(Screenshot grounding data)
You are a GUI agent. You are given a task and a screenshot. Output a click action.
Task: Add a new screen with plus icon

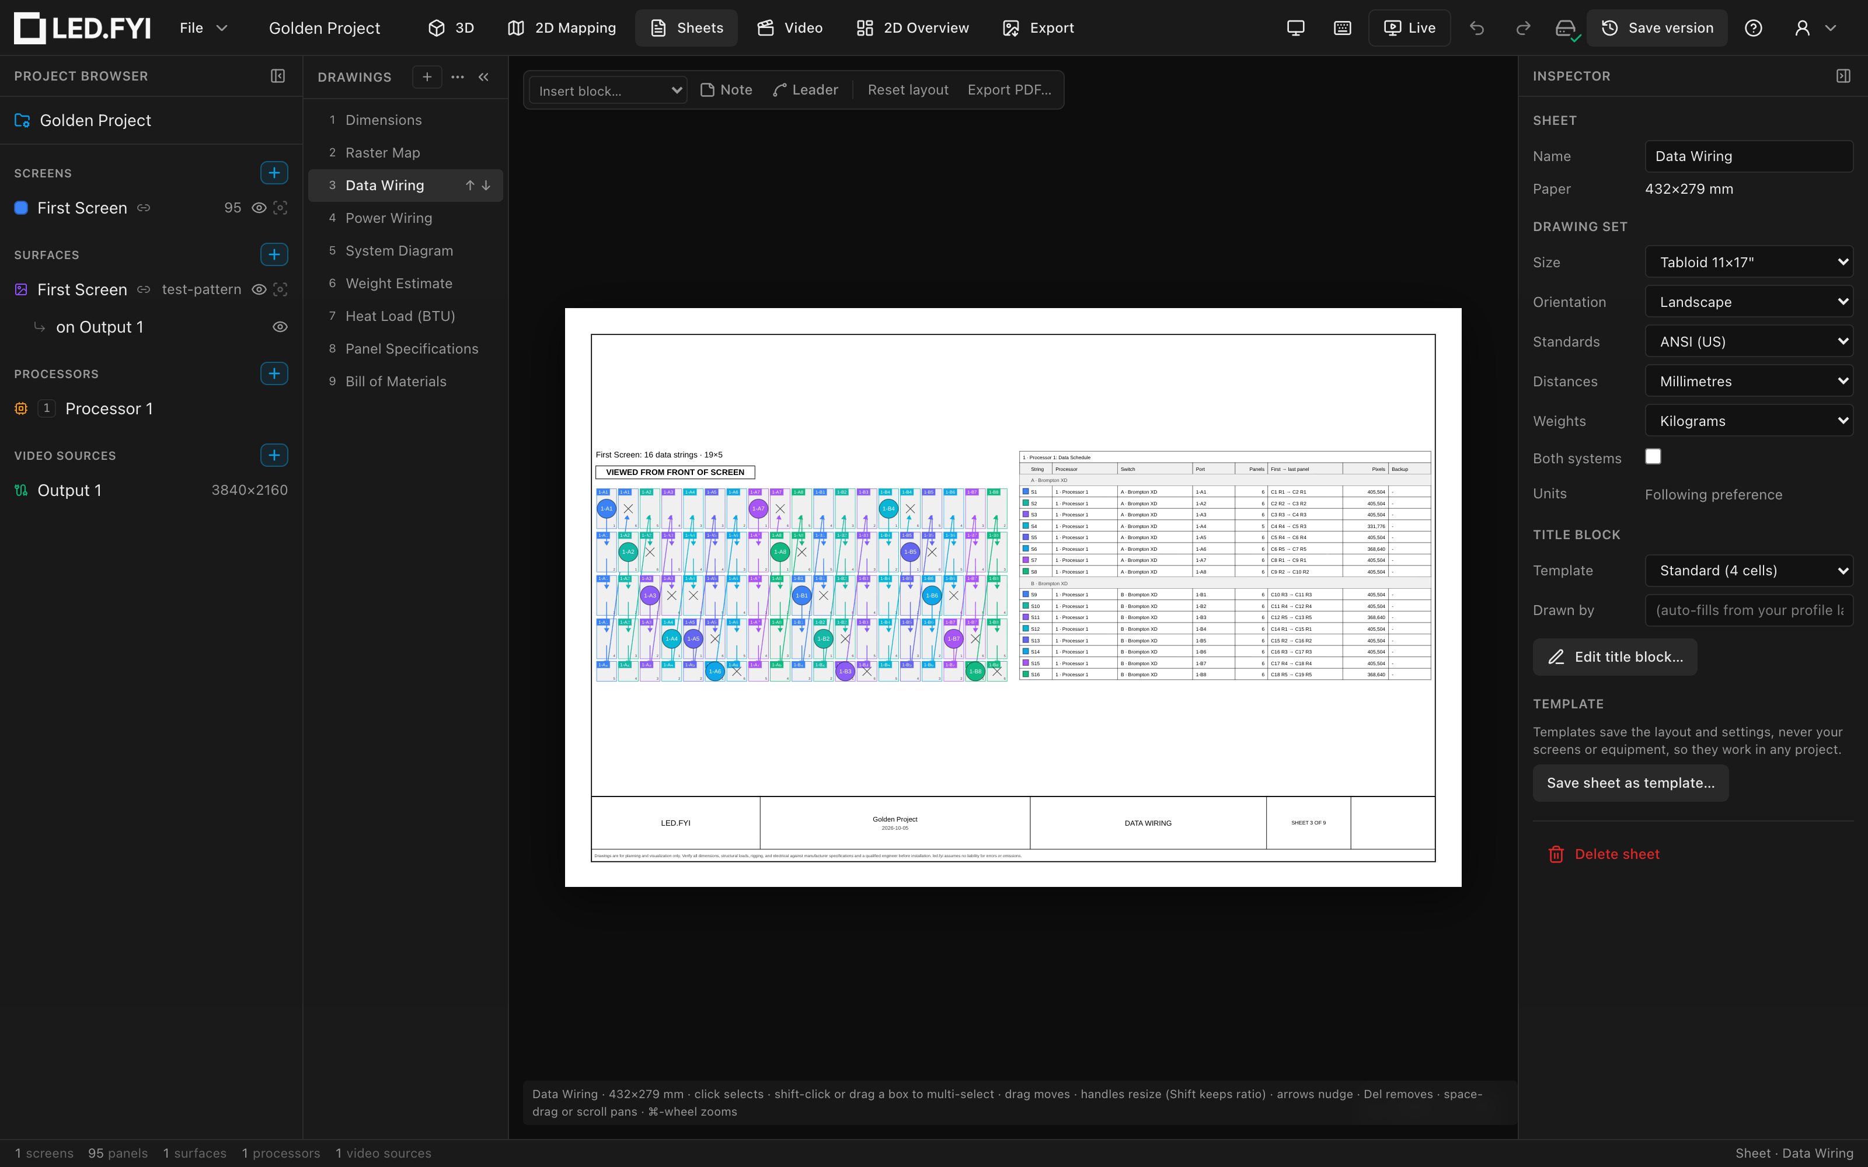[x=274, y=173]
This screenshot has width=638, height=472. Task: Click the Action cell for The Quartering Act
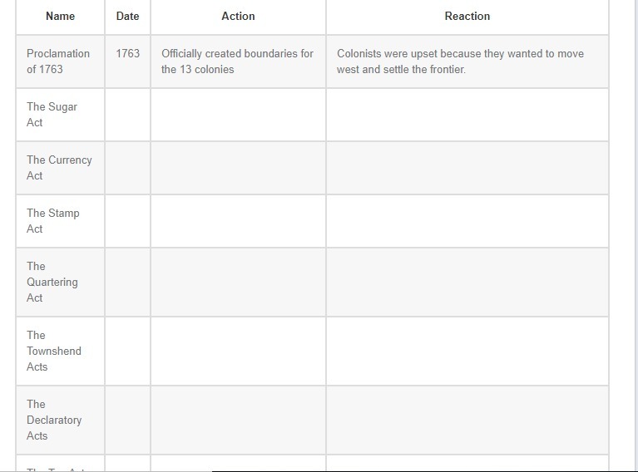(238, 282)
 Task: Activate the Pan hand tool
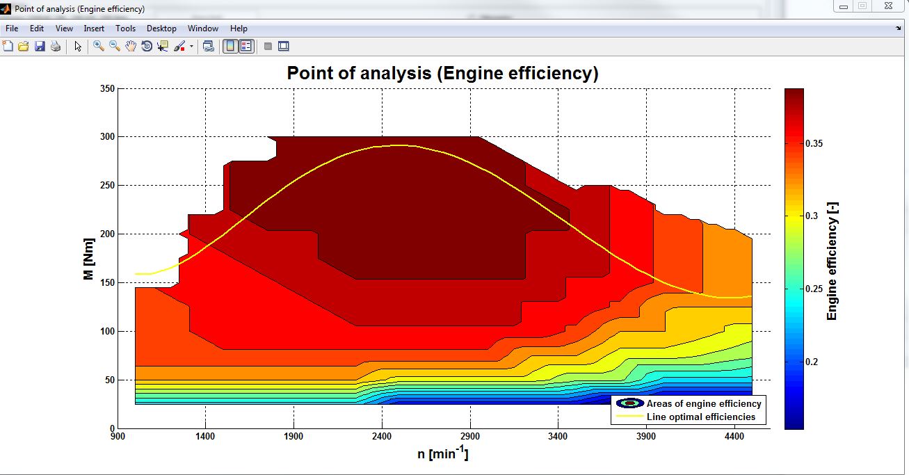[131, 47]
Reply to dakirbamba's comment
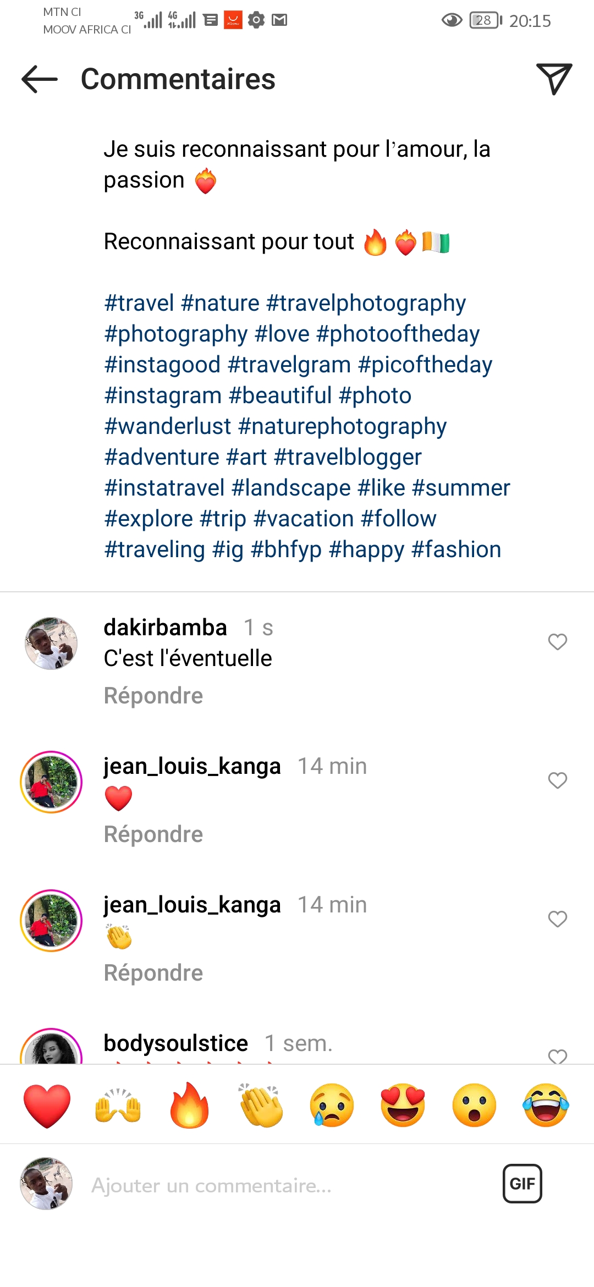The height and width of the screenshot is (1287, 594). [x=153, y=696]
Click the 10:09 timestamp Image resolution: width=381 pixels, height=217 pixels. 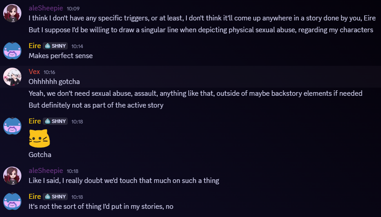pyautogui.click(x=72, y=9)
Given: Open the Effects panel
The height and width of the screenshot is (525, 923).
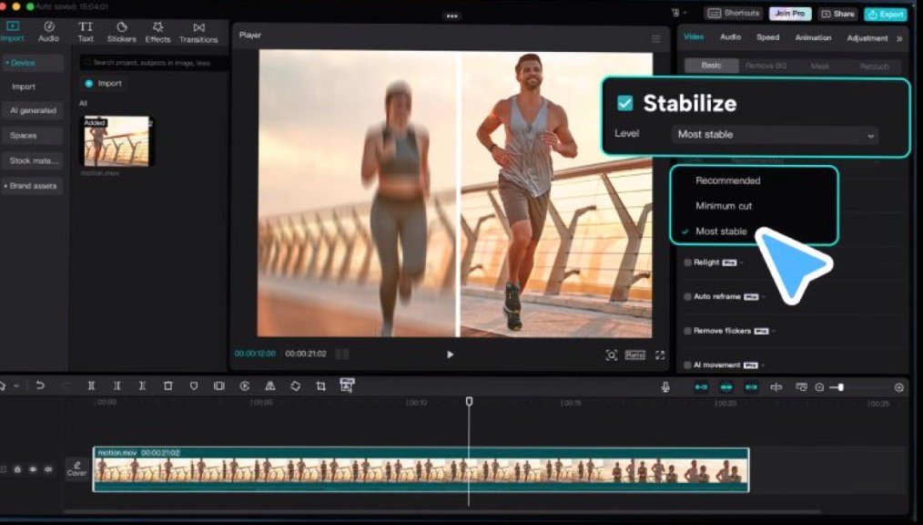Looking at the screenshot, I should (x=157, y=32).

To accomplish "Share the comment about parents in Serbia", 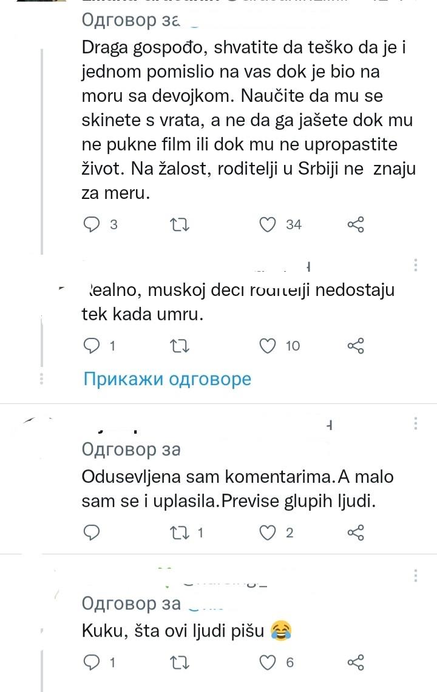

◆ Work instructions
Where the line with "Given: Open the Effects panel" appears in the entries above, begin there and restate every line to the end word for word, minus the pictures.

◆ Finished exercise
Given: Open the Effects panel
The height and width of the screenshot is (525, 923).
Looking at the screenshot, I should (x=157, y=32).

To accomplish "Share the comment about parents in Serbia", 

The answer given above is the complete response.